EVI WEATHERFORD ANNOUNCES SECOND QUARTER RESULTS

July 16, 1998, Houston, Texas - EVI Weatherford, Inc. (NYSE-EVI) today announced
income from continuing operations, excluding one-time expenses and charges
related to the merger with Weatherford Enterra, Inc., improved 38% to
$63,109,000 or $.65 per diluted share for the quarter ended June 30, 1998. The
Weatherford merger was completed on May 27, 1998 and was accounted for as a
pooling of interests. In connection with the merger, EVI Weatherford recorded a
charge of $120,000,000 before taxes ($78,000,000 or $.80 per diluted share after
tax) for merger related costs and expenses.
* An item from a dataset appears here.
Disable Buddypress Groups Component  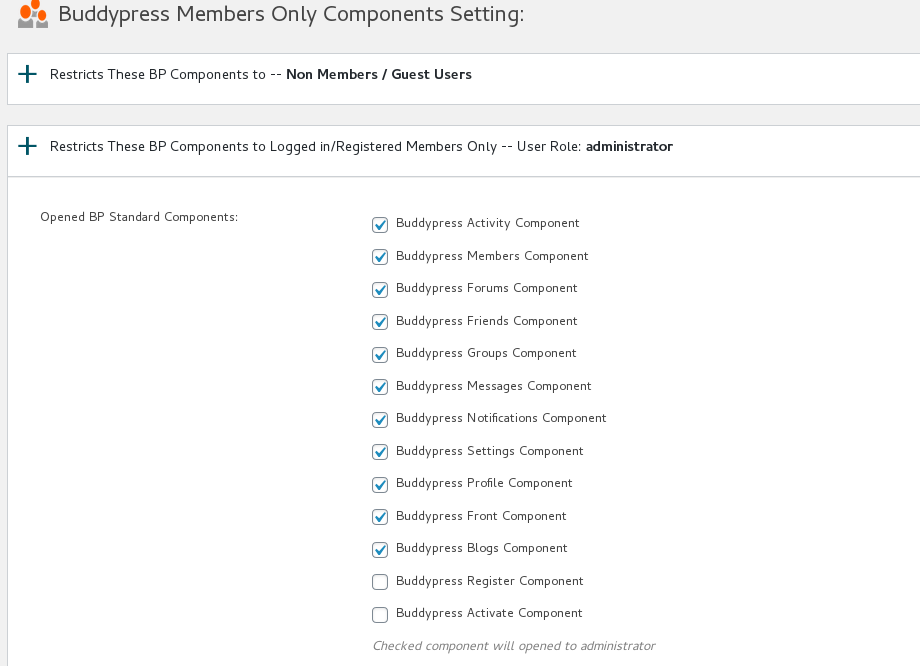coord(379,354)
The current quarter results compare
to income from continuing operations in the second quarter of 1997 of
$45,741,000 or $.47 per diluted share. Total revenues from continuing operations
increased by 19% to $530,833,000 for the second quarter of 1998 compared to
$445,685,000 for the similar period last year. Operating income for the second
quarter of 1998, excluding one-time Weatherford merger costs was $106,877,000, a
41% increase from the 1997 second quarter results of $75,705,000.

EVI Weatherford's Chairman and CEO, Bernard J. Duroc-Danner, commented, "Our
financial performance in the quarter demonstrated the benefits of the expanded
range of our product and service offerings, as well as the global reach and
operating discipline of our new company. The impact of the current low oil price
environment on land drilling in North America is being offset by continued
strength in offshore and international markets and our ability to size our
businesses quickly to changing activity levels elsewhere."
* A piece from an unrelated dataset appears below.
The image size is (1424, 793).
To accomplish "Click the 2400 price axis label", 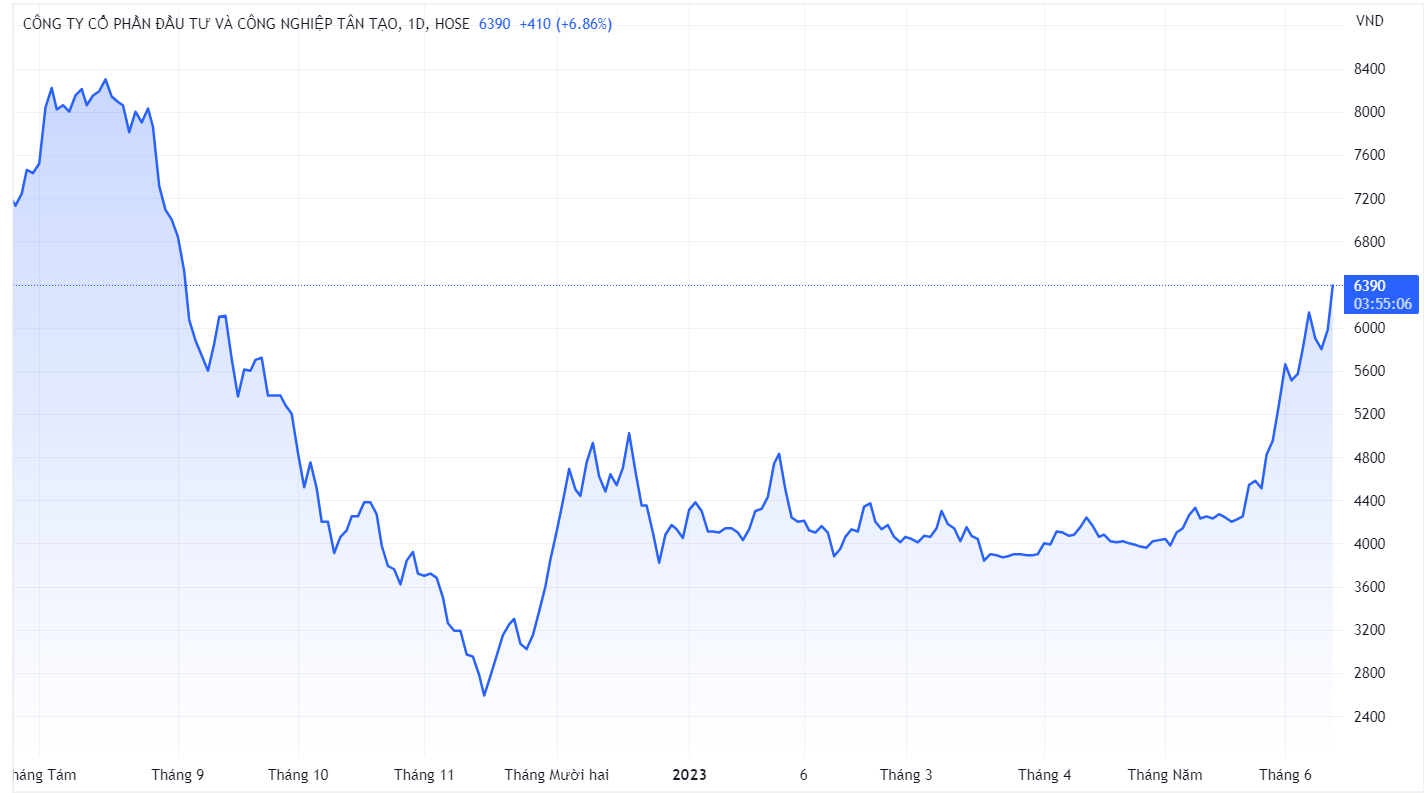I will [1369, 717].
Income from continuing operations for the six months ended June 30, 1998,
excluding one-time Weatherford merger costs, was $124,252,000 or $1.27 per
diluted share on revenues of $1,104,293,000 compared to income from continuing
operations of $83,644,000 or $.86 per diluted share on revenues of $908,252,000
for the six months

<PAGE>   2


ended June 30, 1997. Operating income for the six months ended June 30, 1998,
excluding one-time Weatherford merger costs, was $217,477,000 versus
$142,693,000 for the six months ended June 30, 1997.
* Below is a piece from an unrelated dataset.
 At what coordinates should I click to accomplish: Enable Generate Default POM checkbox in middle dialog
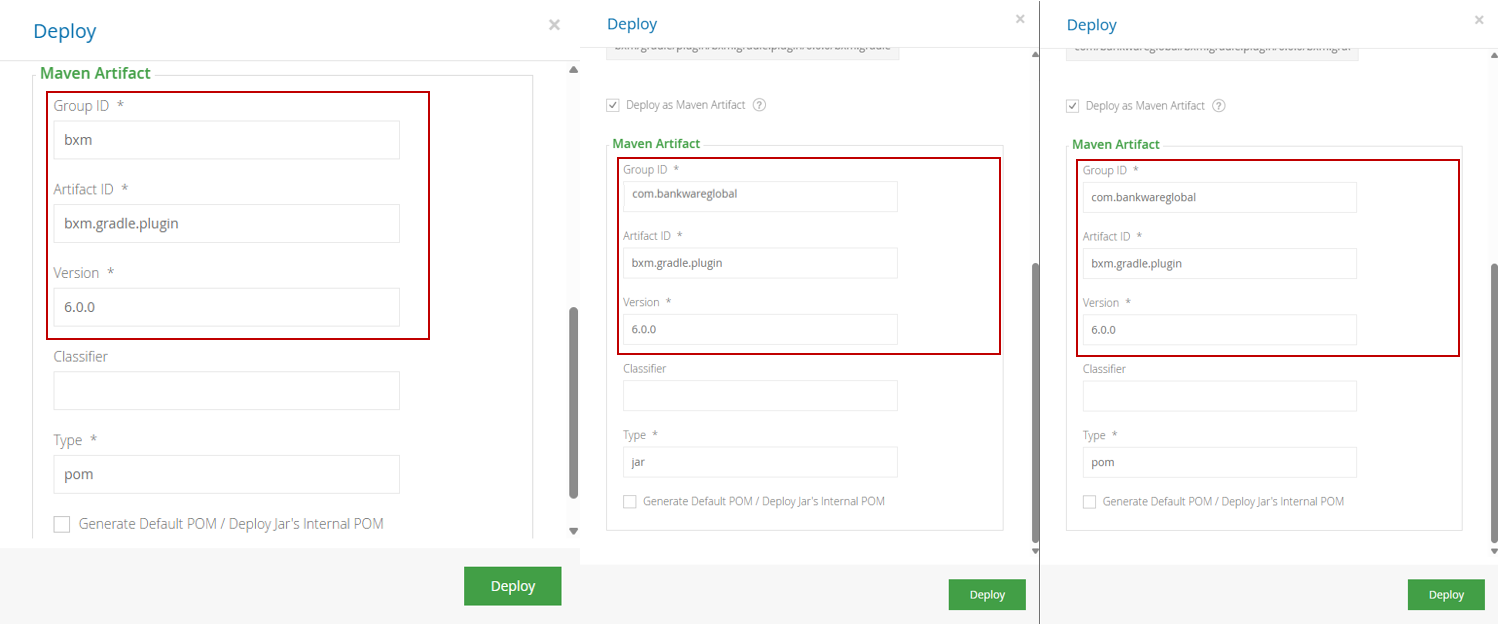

COMPLETION AND OILFIELD SERVICES

Operating income at the Company's Completion & Oilfield Services group excluding
one-time Weatherford merger costs, increased 16% to $54,806,000 on revenues of
$218,544,000 for the second quarter of 1998. The improvement in the quarter is a
result of increased sales volume in international locations coupled with reduced
costs in North America. International revenues increased by approximately $20
million from the 1997 period most notably in Europe and North Africa. The
Company currently expects that, even under existing industry conditions,
international volumes will remain consistent for the balance of the year. While
North American revenues declined by approximately $5 million from 1997 to 1998,
margins remained unchanged due to the impact of cost reduction programs
initiated during the second quarter of 1998. The Company currently expects that
North American costs should continue to decline over the balance of the year as
cost reduction programs take hold.

ARTIFICIAL LIFT SYSTEMS

Operating income at the Company's Artificial Lift Systems group excluding
one-time Weatherford merger costs, increased 62% to $14,261,000 on revenues of
$137,591,000 for the second quarter of 1998 compared to $8,787,000 on revenues
of $92,156,000 for the same period last year. The increase in revenues and
operating income is primarily due to the impact of second-half 1997 acquisitions
and strong growth in gas compression revenues, offset by reduced activity
primarily in North American oil markets. The Company has been aggressively
reducing costs in its North American operations since the beginning of the year.
The cost reductions are a result of lower activity in certain markets, as well
as planned reductions arising out of the consolidation of previously acquired
businesses.


<PAGE>   3


DRILLING PRODUCTS

Operating income at the Company's Drilling Products group excluding one-time
Weatherford merger costs, increased 69% to $44,967,000 on revenues of
$174,698,000 for the second quarter of 1998 from $26,671,000 on revenues of
$150,779,000 for the second quarter of 1997. Drill stem revenues increased 39%
and drill pipe shipments were approximately 2.9 million feet in the current
quarter. The Company expects that shipments of drill pipe in the third and
fourth quarter of this year will be consistent with those of the second quarter.
The backlog for drill stem products at June 30, 1998 was approximately $325
million, virtually unchanged from March 31, 1998 levels. Premium tubular and
subsea equipment revenues were flat from last year's second quarter as inventory
adjustments among premium distributors offset subsea equipment revenue
increases. For the balance of 1998, the Company currently expects that premium
tubular revenues should increase modestly from second quarter levels. The subsea
equipment business continues to experience strong growth. Based upon existing
backlog and new business inquiries, the Company has recently committed to
additional subsea manufacturing capacity in Europe and the Far East. The new
capacity is expected online by the middle of 1999.

MERGER COSTS

The merger related costs of $120,000,000 relate to transaction costs, product
line rationalization, facility closures, employee severance and other costs
associated with the combination of EVI, Inc. and Weatherford Enterra, Inc. After
giving effect to these costs, EVI Weatherford recorded a quarterly operating
loss and net loss of $13,123,000 and $14,891,000 or ($0.15) per diluted share,
respectively.

This press release contains forward-looking statements within the meaning of the
Private Securities Litigation Reform Act of 1995 concerning, among other things,
EVI Weatherford's prospects and development for its operations and the
integration of recent acquisitions, all of which are subject to certain risks,
uncertainties and assumptions. These risks and uncertainties, which are more
fully described in EVI Weatherford's 


                                       3


<PAGE>   4


Annual, Quarterly and Current Reports filed with the Securities and Exchange
Commission, include the impact of recent declines in the worldwide price of oil
and drilling activity on the demand and pricing of EVI Weatherford's products,
the ability to achieve the anticipated synergies and savings from the merger
with Weatherford, worldwide economic conditions, including Asia, and changing
market conditions. Should one or more of these risks or uncertainties
materialize, or should the assumptions prove incorrect, actual results may vary
in material aspects from those currently anticipated.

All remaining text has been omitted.